Thursday, May 1, 2014

Artistic Pursuits Review

ARTistic Pursuits Review
Through our many years of homeschooling, we have done countless arts and crafts projects. We have also used some ARTistic Pursuits books. When given the opportunity to review ARTistic Pursuits once again, I almost declined, until I saw that Brenda Ellis has two new books: Sculpture Technique: Model and Sculpture Technique: Construct. The Model book deals with clay, putty, and fiber. Since we have done so much with clay before, I requested Sculpture Technique: Construct. This book is recommended for students who are in upper elementary through high school (ages 11-18). It is 83 pages long and retails for $47.95. It comes as a spiral-bound paperback.

ARTistic Pursuits Review

These are not your typical sculpture art lessons. When I think sculpture for student art lessons, I think clay, maybe wire, but these lessons are about making paper and using that paper to create sculptures. It teaches sculpting out of cardboard, papier-mâché, and creating volume with wire.

I chose to work through the first unit, Creating Form in Papermaking, with my son who is in tenth grade. He enjoys art and working with his hands, so I figured this would be a new way for him to experience art. I made the decision to not do this review with my other children, who are 14 and 12, based on the seeming complexity of the projects when I first looked it over.

At the bottom of the table of contents is a supply list. One of the supplies is a papermaking dip handmold kit that allows you to make your own paper. Since we already had a paper recycling kit with much of the same equipment, we used that instead of going to the added expense. I did purchase a packet of construction paper so that he'd have many different colors available to him and wire for one of the projects we were to do.

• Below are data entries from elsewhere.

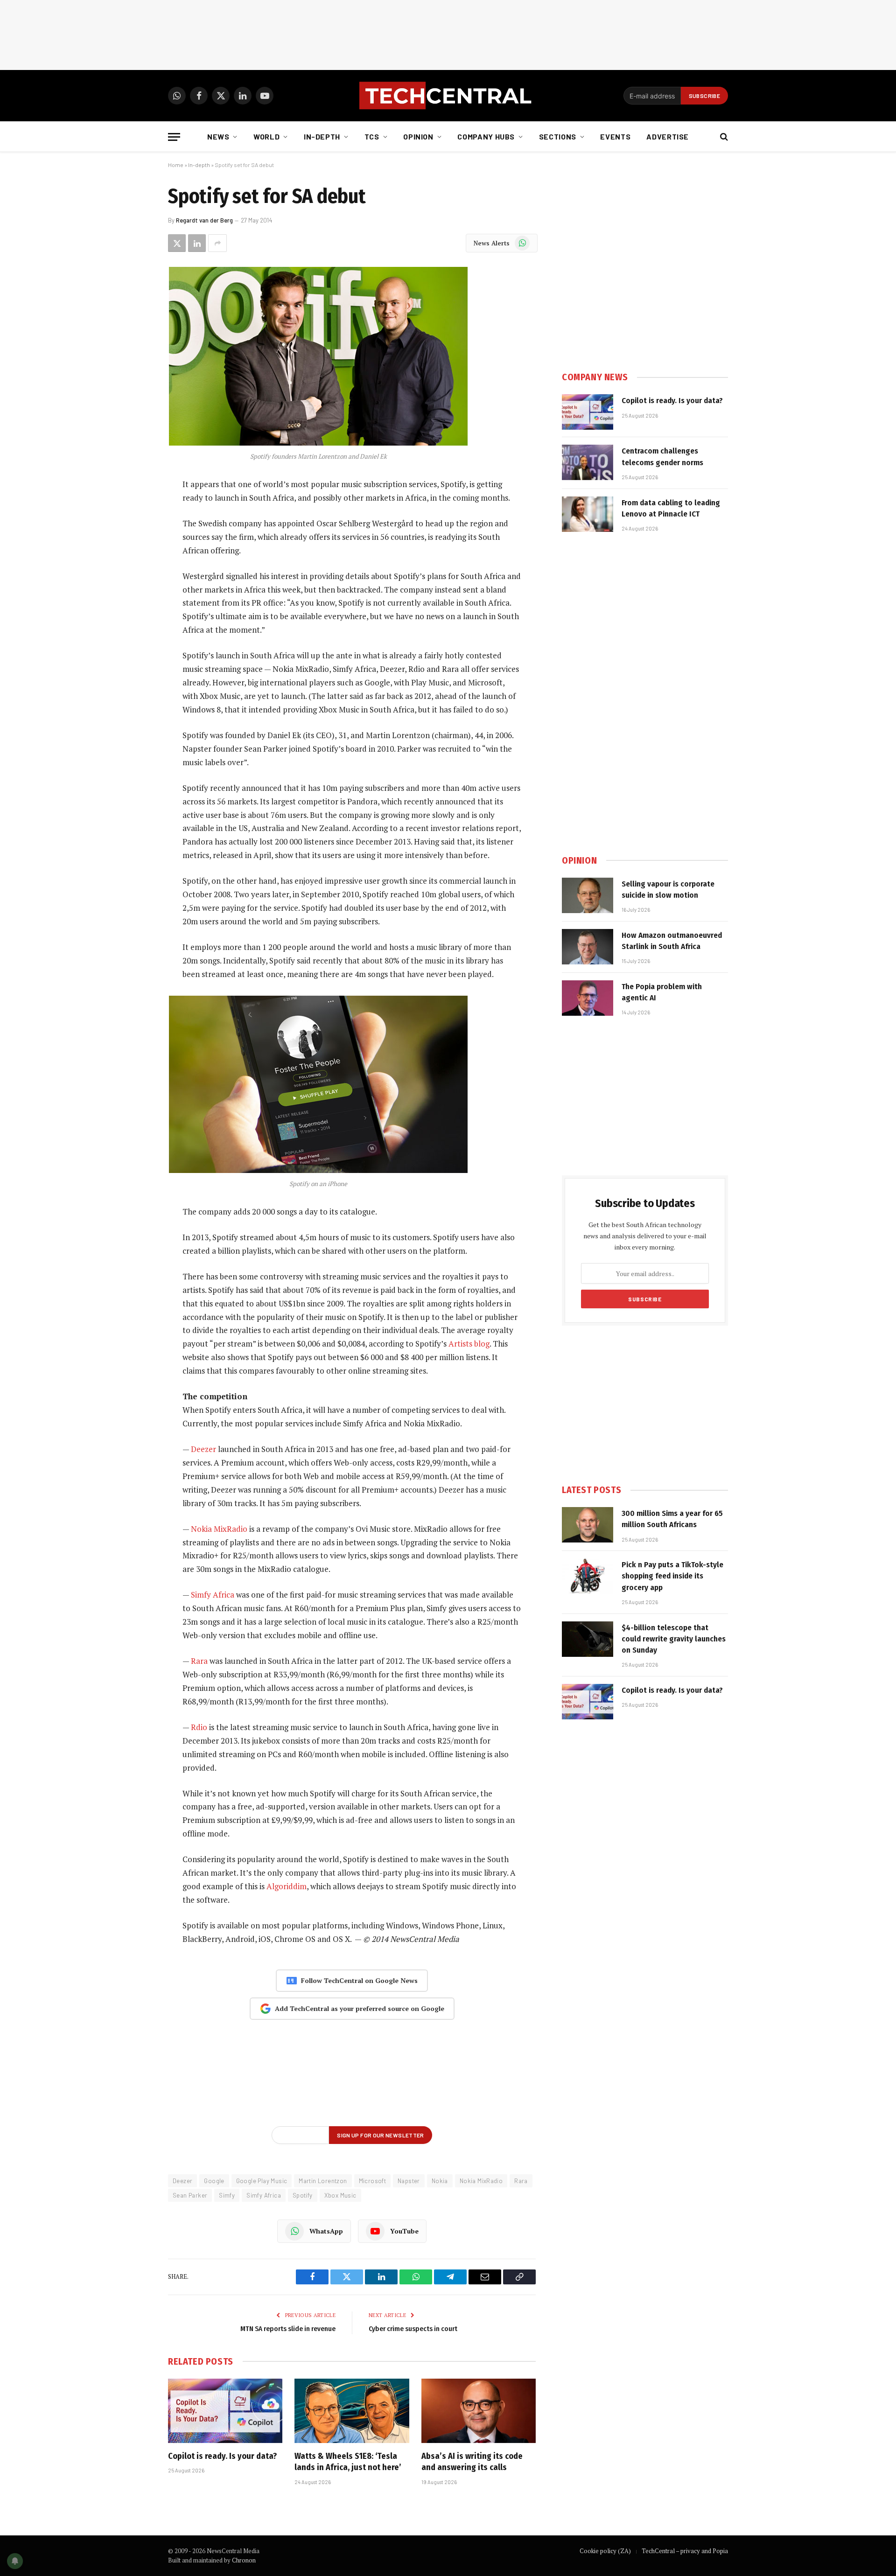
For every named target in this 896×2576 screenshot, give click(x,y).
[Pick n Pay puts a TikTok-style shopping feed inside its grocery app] (587, 1576)
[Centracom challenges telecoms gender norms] (587, 462)
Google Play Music (261, 2181)
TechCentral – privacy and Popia (685, 2551)
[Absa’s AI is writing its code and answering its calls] (478, 2411)
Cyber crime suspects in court (413, 2329)
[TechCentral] (448, 95)
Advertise (667, 136)
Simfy (227, 2195)
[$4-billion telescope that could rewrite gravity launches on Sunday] (587, 1639)
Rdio (199, 1727)
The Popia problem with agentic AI (662, 992)
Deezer (203, 1449)
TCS (371, 136)
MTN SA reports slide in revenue (288, 2329)
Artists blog (469, 1343)
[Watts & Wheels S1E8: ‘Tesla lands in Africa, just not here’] (351, 2411)
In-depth (322, 136)
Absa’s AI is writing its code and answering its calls (472, 2461)
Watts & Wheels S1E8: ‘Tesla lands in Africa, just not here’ (347, 2461)
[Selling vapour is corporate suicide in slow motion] (587, 895)
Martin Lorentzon (323, 2181)
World (266, 136)
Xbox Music (340, 2195)
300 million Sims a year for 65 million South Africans (672, 1518)
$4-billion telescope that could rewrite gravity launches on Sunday (674, 1639)
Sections (557, 136)
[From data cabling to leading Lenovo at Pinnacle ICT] (587, 514)
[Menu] (174, 136)
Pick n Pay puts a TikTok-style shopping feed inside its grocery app (672, 1576)
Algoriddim (286, 1886)
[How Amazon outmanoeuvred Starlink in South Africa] (587, 946)
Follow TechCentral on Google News (359, 1980)
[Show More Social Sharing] (217, 243)
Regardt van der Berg (204, 220)
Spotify (303, 2195)
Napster (409, 2181)
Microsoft (372, 2181)
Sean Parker (190, 2195)
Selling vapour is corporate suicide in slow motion (668, 889)
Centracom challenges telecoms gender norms (662, 456)
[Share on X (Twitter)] (177, 243)
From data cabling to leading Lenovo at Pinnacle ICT (671, 508)
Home (175, 164)
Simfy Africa (212, 1594)
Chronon (244, 2560)
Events (615, 136)
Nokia (440, 2181)
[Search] (723, 136)
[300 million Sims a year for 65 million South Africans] (587, 1525)
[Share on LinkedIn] (197, 243)
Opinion (418, 136)
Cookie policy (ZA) (605, 2551)
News (218, 136)
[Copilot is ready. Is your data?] (225, 2411)
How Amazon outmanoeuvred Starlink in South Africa (672, 940)
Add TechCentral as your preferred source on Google (359, 2008)
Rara (199, 1660)
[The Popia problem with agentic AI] (587, 998)
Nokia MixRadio (219, 1528)
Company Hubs (486, 136)
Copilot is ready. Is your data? (222, 2456)
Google (214, 2181)
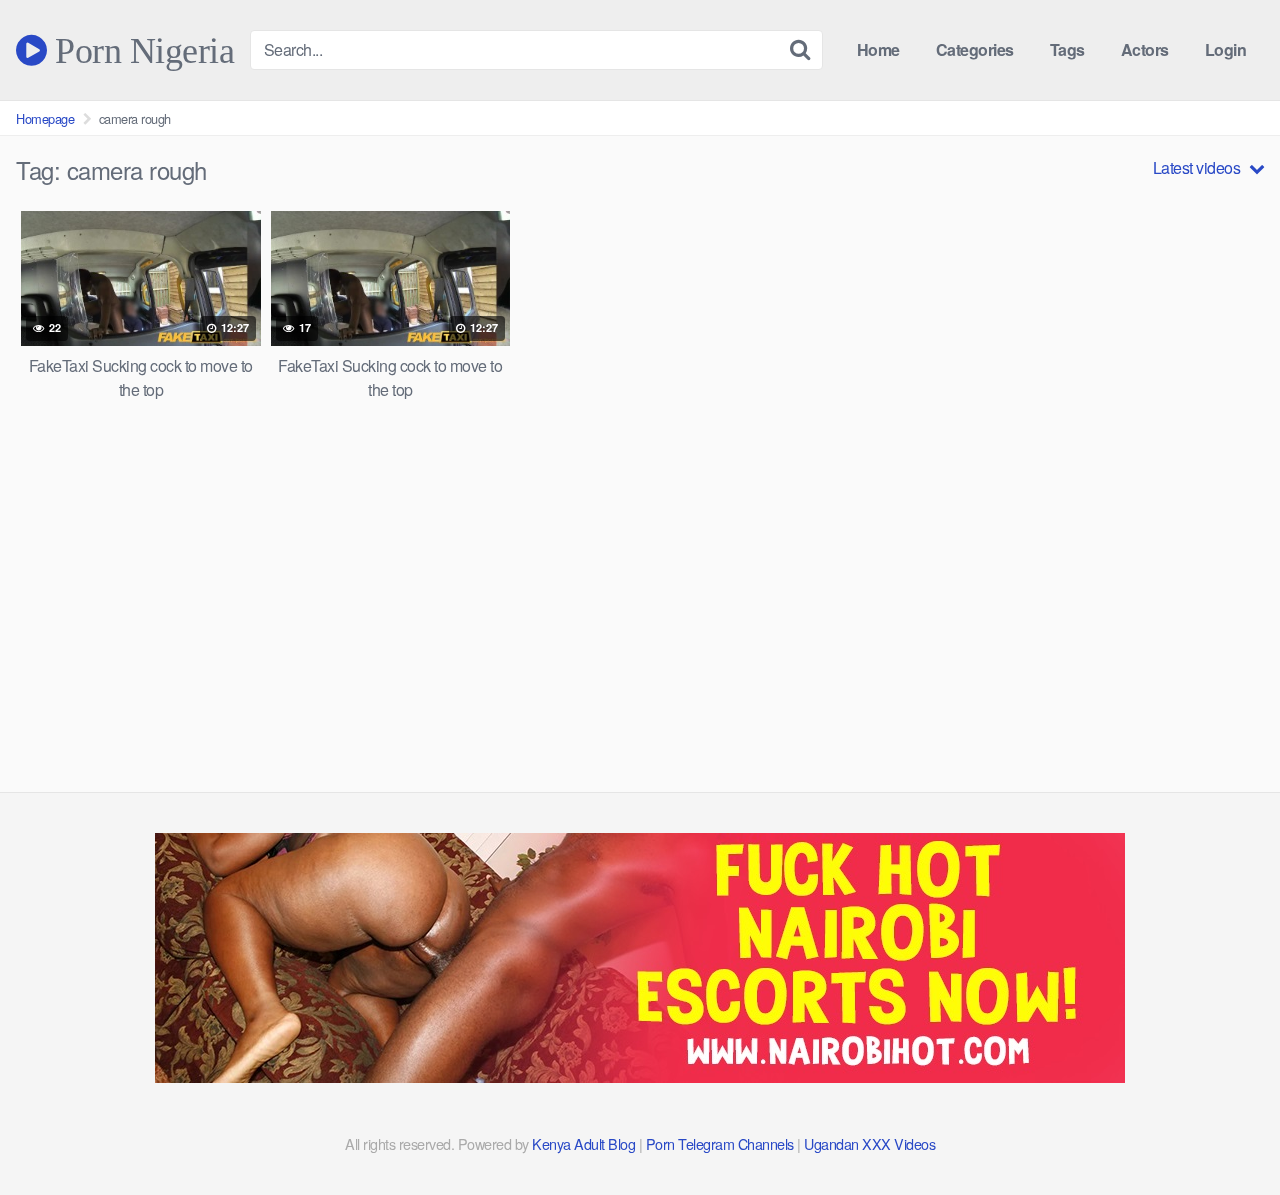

You may be wondering why we had to make our own paper if we were just going to be sculpting with paper. The homemade paper is thicker and has more texture than regular white paper or construction paper. It is quite stiff, as well. My son began by tearing white copy paper and sheets of construction paper. He placed them in bowls of water for 30 minutes and then placed them in a blender with the water. After pulping the paper, he placed it in the pan of the recycling kit and used the mesh and the deckle to pull the pulp out so that it sat atop the screen. He used a sponge to pull as much water out of it as possible and then placed it in the paper presser. This papermaking process was the most tedious part of the entire project. For each new thing he made or different color he wanted to use, he needed to repeat the steps. It took quite a few days to accumulate all the paper he needed.

The first project was a low-relief sculpture. My son did not choose to create the same thing that was in the art book but, instead, made items related to Pokemon, his favorite game. He made a low-relief Pokeball. I did not take a picture of that. I can say that he didn't create it to have much dimension. It was definitely low-relief, perhaps too low for my liking. Of course, now that he knows how to make his own paper, he can recreate his Pokeball so that it has more depth. One of the other projects in the first unit is "Wet Paper Construction" which requires a wire form, or armature, around which wet paper is molded. As you can see, my son created a Pokemon. He found it difficult to mold with the wet paper. He probably could have done a better job stabilizing his wire figure, too. Unfortunately, as I moved it to take a picture, I broke off one of the ears. The figures are fragile once they are dry.

Although my son wasn't terribly excited about how his figures turned out, he said he did like the Sculpture Technique: Construct book. He said it was fun and enjoyable despite the fact that it was time-consuming. I also learned a skill along the way that I didn't have before. Now that we both know how to make our own paper, we can practice more with the water-pulp ratios to make thinner or thicker paper. We can create just about any design of low-relief or sculptures using a wire form.

The lessons are extremely detailed and provide many images (black-and-white and color) to be sure the student understands the steps to be taken. Each unit has an evaluation so that the student can reflect on what they learned and created. Besides instructions for projects, Brenda Ellis teaches so much more. She explains form, low-relief, paper, wire armatures, planes, models, motion in sculpture, additive method, and so on. The third unit has a section on repairing the sculpture, adding a fabric surface, and adding texture.

An interesting article on "The Intersection of Art and Craft" by Daniel D. Ellis is provided at the end of the book along with answers to the evaluation questions. A course description is provided with an explanation of the high-school credits that can be awarded upon successful completion of the art program; there is also a suggested schedule for using this course. Templates are provided for some of the projects.

Seeing as this can be used to obtain high-school credit, I may use this next year, either finish it with my one son or use it in its entirety with my other son who will be in ninth grade next year. I look forward to seeing what models he can create out of cardboard or figures he will imagine out of papier-mâché.

I highly recommend Sculpture Technique: Construct. It provides a unique art experience. Be aware, however, that each project does require time and patience.